> _About this exercise_
The answer must be every line of the records below that contains the word "field", copied out.

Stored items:
►

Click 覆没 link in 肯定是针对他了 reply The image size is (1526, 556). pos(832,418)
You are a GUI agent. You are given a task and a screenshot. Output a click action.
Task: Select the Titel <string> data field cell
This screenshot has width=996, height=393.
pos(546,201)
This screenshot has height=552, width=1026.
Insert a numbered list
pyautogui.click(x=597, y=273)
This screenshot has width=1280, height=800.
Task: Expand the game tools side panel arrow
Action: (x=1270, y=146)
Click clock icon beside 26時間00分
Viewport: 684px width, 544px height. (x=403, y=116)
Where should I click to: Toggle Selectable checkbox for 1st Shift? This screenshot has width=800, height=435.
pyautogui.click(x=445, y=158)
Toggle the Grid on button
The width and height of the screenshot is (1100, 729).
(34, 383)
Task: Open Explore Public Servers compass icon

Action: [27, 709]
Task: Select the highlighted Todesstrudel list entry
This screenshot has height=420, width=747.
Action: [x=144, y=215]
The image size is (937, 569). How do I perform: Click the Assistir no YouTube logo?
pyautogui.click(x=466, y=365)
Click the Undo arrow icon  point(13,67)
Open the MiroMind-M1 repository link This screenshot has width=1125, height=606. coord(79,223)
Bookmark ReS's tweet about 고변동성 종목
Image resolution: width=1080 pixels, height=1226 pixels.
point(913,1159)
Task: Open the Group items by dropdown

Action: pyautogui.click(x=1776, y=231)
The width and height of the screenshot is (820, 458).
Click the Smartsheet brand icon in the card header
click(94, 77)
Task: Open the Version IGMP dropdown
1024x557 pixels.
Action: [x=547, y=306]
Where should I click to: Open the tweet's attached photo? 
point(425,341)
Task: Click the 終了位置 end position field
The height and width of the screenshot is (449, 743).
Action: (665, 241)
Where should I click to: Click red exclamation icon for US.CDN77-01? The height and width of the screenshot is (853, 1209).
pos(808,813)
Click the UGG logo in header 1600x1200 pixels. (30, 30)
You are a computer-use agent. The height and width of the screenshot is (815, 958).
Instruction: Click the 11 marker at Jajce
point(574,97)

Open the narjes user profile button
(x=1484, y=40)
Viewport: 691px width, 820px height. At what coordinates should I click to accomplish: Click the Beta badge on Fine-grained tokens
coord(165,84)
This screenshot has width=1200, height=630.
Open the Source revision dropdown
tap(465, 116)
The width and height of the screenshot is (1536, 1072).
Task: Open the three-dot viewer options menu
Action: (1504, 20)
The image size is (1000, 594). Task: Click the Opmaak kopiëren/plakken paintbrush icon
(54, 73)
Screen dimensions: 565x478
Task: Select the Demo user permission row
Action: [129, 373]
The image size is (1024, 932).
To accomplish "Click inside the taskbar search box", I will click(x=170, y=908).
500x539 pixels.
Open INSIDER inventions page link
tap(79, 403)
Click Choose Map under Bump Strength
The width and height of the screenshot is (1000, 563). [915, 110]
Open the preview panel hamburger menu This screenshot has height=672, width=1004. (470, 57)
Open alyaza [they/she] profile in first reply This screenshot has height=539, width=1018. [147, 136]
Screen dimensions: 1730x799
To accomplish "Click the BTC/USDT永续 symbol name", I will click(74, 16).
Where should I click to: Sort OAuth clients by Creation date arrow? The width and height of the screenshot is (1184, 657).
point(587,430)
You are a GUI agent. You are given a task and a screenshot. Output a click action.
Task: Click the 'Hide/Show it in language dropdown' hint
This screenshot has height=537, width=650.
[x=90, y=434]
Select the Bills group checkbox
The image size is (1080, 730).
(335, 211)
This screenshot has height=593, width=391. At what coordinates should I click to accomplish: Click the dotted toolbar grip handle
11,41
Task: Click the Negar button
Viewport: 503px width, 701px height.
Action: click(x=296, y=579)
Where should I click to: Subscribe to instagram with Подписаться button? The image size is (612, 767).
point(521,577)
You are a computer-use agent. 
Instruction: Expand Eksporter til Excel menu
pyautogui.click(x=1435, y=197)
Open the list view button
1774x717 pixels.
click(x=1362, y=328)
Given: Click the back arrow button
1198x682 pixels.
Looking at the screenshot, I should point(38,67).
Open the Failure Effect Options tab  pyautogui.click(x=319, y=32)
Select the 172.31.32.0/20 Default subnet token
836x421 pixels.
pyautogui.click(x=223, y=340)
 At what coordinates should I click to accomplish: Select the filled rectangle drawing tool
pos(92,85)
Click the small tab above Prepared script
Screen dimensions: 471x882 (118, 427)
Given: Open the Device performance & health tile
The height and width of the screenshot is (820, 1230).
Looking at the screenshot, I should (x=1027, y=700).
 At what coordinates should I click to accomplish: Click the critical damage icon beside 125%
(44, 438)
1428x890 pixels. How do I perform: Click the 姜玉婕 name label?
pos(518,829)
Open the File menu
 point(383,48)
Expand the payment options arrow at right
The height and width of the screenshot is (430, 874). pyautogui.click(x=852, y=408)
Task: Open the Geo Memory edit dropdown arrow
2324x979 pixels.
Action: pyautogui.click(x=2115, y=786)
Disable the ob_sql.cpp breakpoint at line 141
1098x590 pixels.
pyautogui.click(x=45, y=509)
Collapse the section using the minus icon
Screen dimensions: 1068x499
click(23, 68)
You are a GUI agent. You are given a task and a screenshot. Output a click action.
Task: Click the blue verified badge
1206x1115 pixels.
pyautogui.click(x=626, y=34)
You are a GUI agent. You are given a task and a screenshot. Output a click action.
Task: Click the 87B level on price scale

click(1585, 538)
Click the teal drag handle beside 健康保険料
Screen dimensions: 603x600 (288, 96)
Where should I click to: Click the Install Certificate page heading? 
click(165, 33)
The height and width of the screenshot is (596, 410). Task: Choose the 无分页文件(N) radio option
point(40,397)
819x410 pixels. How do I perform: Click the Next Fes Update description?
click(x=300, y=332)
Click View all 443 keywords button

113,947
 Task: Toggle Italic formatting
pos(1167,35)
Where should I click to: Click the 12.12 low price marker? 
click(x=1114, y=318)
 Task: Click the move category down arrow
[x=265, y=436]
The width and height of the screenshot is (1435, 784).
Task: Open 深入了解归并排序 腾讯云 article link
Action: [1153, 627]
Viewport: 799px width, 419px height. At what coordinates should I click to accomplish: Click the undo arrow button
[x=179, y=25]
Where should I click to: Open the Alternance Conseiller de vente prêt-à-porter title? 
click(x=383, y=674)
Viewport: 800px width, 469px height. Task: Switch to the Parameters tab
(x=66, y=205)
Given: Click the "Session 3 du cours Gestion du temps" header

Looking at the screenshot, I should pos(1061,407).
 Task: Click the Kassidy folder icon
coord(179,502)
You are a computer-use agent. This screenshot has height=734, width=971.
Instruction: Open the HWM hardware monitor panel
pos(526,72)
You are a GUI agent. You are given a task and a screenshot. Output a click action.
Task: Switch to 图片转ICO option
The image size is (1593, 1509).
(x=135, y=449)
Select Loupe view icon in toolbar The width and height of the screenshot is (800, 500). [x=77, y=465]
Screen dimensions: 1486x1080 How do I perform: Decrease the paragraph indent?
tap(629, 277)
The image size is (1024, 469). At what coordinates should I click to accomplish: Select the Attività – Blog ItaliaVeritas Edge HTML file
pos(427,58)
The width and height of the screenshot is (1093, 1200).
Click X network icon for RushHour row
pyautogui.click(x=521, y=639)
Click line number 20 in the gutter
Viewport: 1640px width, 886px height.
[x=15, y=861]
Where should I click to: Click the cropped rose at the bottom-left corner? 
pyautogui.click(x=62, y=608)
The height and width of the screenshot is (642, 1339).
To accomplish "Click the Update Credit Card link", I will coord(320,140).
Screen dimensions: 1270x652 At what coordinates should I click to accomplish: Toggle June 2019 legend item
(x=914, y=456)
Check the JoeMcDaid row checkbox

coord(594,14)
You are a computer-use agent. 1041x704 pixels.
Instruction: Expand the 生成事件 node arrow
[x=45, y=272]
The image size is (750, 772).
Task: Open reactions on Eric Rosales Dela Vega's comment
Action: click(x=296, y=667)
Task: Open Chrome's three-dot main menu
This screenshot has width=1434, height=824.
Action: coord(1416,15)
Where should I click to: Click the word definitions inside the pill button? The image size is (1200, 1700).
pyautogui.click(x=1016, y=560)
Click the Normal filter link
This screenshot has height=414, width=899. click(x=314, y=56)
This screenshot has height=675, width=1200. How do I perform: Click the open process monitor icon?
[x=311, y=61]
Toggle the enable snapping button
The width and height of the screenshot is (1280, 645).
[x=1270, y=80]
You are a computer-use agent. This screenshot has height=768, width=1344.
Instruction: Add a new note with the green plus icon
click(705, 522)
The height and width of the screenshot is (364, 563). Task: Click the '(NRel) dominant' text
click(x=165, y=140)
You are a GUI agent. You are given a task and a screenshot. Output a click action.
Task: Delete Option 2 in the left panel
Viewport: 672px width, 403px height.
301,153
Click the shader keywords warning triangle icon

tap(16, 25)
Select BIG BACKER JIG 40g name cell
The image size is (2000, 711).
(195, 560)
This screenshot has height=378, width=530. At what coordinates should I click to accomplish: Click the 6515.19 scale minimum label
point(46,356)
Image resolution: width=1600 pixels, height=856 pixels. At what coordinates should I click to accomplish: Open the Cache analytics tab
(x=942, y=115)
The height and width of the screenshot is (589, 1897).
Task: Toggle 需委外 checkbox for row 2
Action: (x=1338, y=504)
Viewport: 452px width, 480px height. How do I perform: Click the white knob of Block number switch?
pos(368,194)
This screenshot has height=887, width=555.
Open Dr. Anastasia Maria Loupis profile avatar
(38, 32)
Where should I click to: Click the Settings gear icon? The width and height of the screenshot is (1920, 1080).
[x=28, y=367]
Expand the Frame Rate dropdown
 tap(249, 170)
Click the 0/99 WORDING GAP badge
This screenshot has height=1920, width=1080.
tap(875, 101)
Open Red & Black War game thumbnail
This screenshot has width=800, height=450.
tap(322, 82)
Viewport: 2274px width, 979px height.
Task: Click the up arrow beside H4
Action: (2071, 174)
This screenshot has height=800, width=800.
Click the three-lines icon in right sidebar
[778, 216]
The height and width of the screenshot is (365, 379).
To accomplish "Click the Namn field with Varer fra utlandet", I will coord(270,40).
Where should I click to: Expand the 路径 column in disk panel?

◄

> _Task result_
Task: Select the Titel <string> data field cell
Task: Click the 終了位置 end position field
To accomplish "Click the Namn field with Varer fra utlandet", I will coord(270,40).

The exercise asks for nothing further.